**Check your understanding:**
1. Translate this sentence from the post on Python dependency management into Spanish: "You can create lockfiles easily with pip."
2. Go on with the post on Python dependency management, starting after its final sentence.

**Excerpt provided:**
**********
I know this is a shitpost, but for anyone that still does serious development with Python, Pipenv is a literal meme. Avoid.
Using requirement file extensions with the -r flag allow you to have a separate requirements.txt for development and other for production. Even better, you can have an arbitrary amount of "environments".
To use it, just add the -r flag inside a requirements file. e.g. you have a prod.txt with all your production dependencies, you could create a separate dev.txt whose first line is "-r prod.txt". Then when you do "pip install -r dev.txt" you will install both production and development dependencies. In production of course you would do "pip install -r prod.txt".
You can create lockfiles easily with pip. Just run "pip freeze > lock.txt" and it will write your currently installed versions of everything into the lock.txt file. To enforce the versions listed in lock.txt when running pip install, just add "-c lock.txt" after the "-r whatever" in your lockfiles.
`python -m venv .venv && source .venv/bin/activate` for virtual environments.
**********
**Provided information:**

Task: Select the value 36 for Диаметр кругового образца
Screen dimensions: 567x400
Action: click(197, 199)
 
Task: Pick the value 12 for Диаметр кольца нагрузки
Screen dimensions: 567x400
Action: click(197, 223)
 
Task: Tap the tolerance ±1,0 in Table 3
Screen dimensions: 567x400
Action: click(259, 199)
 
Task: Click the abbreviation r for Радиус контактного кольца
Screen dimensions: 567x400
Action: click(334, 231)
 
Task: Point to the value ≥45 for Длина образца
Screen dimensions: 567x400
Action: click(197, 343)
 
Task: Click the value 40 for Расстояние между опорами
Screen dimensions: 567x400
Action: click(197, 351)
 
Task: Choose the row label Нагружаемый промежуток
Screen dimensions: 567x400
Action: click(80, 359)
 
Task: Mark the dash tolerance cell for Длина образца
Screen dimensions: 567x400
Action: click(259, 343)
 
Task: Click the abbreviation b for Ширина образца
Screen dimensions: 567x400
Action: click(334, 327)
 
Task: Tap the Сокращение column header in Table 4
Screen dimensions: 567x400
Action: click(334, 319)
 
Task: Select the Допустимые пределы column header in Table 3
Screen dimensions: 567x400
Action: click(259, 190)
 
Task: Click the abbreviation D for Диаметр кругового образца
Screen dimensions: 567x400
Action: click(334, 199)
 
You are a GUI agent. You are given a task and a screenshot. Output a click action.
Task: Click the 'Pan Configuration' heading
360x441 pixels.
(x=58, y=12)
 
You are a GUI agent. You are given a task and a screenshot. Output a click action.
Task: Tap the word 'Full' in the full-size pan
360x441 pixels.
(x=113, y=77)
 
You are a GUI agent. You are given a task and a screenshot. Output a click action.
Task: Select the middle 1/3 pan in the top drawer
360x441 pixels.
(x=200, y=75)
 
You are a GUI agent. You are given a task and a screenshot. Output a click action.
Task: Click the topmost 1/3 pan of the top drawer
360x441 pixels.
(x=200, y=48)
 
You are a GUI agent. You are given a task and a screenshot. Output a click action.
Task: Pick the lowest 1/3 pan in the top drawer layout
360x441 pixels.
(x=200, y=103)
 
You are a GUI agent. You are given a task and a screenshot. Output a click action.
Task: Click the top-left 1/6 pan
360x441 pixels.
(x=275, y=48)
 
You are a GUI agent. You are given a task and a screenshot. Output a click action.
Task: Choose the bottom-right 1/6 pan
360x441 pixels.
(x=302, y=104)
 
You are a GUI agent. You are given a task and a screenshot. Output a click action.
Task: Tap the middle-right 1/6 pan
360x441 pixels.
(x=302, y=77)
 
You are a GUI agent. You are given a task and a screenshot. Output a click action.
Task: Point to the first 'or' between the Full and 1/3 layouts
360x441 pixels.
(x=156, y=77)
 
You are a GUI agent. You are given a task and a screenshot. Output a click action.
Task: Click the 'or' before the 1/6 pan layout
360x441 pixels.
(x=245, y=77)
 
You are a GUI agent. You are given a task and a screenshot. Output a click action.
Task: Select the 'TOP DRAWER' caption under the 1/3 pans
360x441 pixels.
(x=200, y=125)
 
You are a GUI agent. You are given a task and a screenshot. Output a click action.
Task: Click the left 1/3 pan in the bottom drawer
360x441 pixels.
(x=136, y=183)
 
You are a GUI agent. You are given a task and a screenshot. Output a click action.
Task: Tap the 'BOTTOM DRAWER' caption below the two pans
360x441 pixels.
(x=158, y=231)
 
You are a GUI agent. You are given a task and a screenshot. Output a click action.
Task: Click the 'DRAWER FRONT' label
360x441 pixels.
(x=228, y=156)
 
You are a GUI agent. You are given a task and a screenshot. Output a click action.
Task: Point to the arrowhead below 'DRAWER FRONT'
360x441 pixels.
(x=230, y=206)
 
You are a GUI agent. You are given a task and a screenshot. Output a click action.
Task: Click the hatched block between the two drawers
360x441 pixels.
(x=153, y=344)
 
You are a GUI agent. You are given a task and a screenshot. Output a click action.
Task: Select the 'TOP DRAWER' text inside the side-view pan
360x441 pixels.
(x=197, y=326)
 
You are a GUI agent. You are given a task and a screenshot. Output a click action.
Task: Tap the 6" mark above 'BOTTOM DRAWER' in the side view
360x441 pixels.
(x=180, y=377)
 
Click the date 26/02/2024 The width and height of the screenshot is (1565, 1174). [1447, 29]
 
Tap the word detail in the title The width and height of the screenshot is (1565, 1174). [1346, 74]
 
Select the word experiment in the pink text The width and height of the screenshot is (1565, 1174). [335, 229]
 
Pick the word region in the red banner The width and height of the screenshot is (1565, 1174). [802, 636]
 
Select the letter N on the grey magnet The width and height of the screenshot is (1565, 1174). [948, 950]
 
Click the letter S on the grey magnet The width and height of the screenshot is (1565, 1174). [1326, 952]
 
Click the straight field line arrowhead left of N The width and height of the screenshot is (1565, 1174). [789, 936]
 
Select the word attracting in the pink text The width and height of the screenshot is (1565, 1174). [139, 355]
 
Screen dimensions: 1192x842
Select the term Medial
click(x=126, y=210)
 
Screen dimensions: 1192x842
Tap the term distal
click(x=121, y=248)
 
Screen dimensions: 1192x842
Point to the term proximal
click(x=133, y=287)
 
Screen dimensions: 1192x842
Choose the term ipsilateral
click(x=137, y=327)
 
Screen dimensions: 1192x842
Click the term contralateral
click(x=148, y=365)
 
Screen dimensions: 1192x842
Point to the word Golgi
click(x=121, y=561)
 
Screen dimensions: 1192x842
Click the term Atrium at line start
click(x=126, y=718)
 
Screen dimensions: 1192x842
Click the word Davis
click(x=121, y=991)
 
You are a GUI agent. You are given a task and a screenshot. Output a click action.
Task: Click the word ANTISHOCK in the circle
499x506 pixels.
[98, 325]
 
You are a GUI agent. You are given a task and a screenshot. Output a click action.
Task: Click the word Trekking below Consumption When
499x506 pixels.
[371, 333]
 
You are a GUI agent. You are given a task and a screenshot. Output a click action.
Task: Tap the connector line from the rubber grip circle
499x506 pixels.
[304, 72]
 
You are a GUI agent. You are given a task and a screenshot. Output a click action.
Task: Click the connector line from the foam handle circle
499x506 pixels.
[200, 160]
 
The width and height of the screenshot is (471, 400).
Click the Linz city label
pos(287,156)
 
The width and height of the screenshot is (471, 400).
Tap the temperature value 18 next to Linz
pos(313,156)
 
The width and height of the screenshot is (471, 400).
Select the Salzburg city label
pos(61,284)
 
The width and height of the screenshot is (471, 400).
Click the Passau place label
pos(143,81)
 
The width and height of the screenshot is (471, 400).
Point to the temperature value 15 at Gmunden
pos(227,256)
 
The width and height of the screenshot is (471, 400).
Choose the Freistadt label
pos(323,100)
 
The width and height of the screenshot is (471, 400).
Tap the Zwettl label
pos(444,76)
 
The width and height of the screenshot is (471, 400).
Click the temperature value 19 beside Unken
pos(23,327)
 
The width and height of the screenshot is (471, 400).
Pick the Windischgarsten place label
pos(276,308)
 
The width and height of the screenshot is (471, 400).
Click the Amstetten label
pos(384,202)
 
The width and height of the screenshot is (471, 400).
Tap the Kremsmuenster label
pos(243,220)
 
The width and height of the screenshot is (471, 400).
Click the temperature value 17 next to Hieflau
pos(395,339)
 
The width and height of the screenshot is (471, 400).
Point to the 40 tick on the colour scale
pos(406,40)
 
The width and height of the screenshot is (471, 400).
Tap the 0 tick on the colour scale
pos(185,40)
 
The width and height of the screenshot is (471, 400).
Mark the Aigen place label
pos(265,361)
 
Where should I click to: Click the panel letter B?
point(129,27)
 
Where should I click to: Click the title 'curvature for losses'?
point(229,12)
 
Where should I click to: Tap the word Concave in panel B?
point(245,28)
**********
**Answers to this exercise:**
1. Puedes crear archivos de bloqueo fácilmente con pip.

2.
And that's it. Besides hash integrity checks (who cares? the real deal is verifying GPG signatures of packages, but I don't think setuptools even support those), you got a faster, leaner, and way more consistent "Pipenv". No longer you need to read the source code to understand why in the fuck installing a new package updates every single other installed package, or catch that little print that explains about Docker deployments (it's --system, or it was --deploy?), or that other littler print that explains about install vs. sync (not knowing this means that the Pipfile.lock gets completely ignored, turning the whole thing into a worse Pip).